La variedad de uvas con la que está elaborado el vino influye con creces. Dentro del amplio abanico de blancos, tintos y rosados, aparecen las diversas formas de elaboración. Así, por ejemplo, en los blancos se pueden diferenciar los jóvenes afrutados, los criados en roble o los fermentados en madera. Por su parte, en los tintos, distinguimos jóvenes de evolucionados o con cuerpo. Además, están los vinos dulces, los licorosos, los espumosos y la lista sigue. 

Por eso, a la hora de maridar vinos con quesos, es importante conocer determinadas pautas generales que nos permitan lograr la elección acertada. “La idea es que se dé el matrimonio o acuerdo perfecto”, repiten al unísono los especialistas en el tema. 

A continuación, les dejo algunos ejemplos emblemáticos para que pongan en práctica en casa, en un restaurante o en un encuentro con amigos sibaritas. 

·        -  Quesos de corteza enmohecida (Brie, Camembert) con Syrah, Cabernet Sauvignon, Malbec o un vino cosecha tardía de dulzor untuoso.

·         - Quesos de pasta blanda o frescos (Port Salut, Cuartirolo, Cremoso) con un rosado ligero o cuerpo medio, Sauvignon Blanc o Chenin Blanc. Entre los tintos, probá con Pinot Noir, Merlot o Sangiovese.

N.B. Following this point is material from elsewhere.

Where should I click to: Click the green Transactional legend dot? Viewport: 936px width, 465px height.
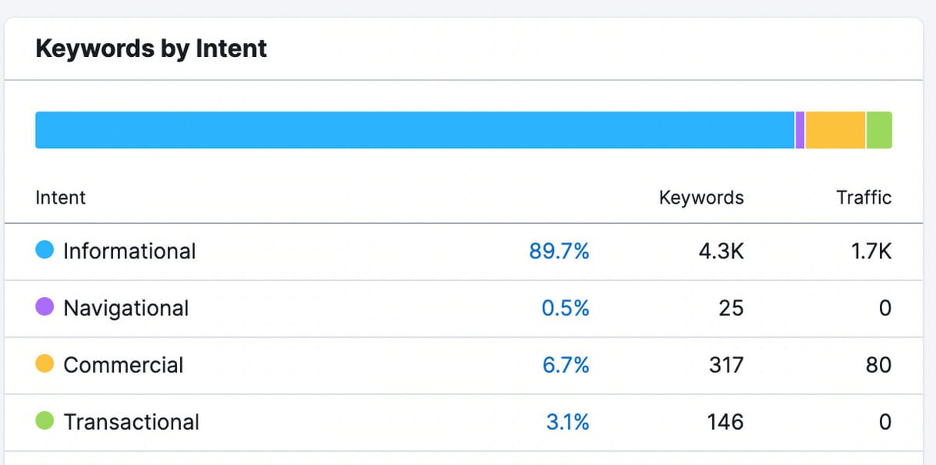click(x=44, y=421)
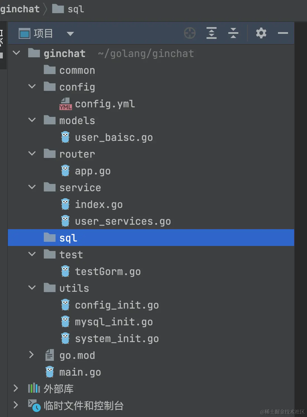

·        -  Quesos semiduros (Emmenthal, Gouda, Fontina, Gruyere, Pategrás, Fynbo, Cacciocavallo, Taleggio o Mozzarella) se ensamblan con Sauvignon Blanc, Viognier o algún Malbec o Cabernet Sauvignon de cuerpo medio.

·        -  Quesos duros (Reggianito, Provolone, Parmesano, Sardo) acuerdan con tinos intensos de Cabernet Sauvignon, Malbec, Syrah, Merlot o blancos con madera como el Chardonnay.

·         - Quesos azules (Roquefort, Gorgonzola) se entienden con vinos de cosecha tardía, Portos no demasiado añejos o tintos estructurados.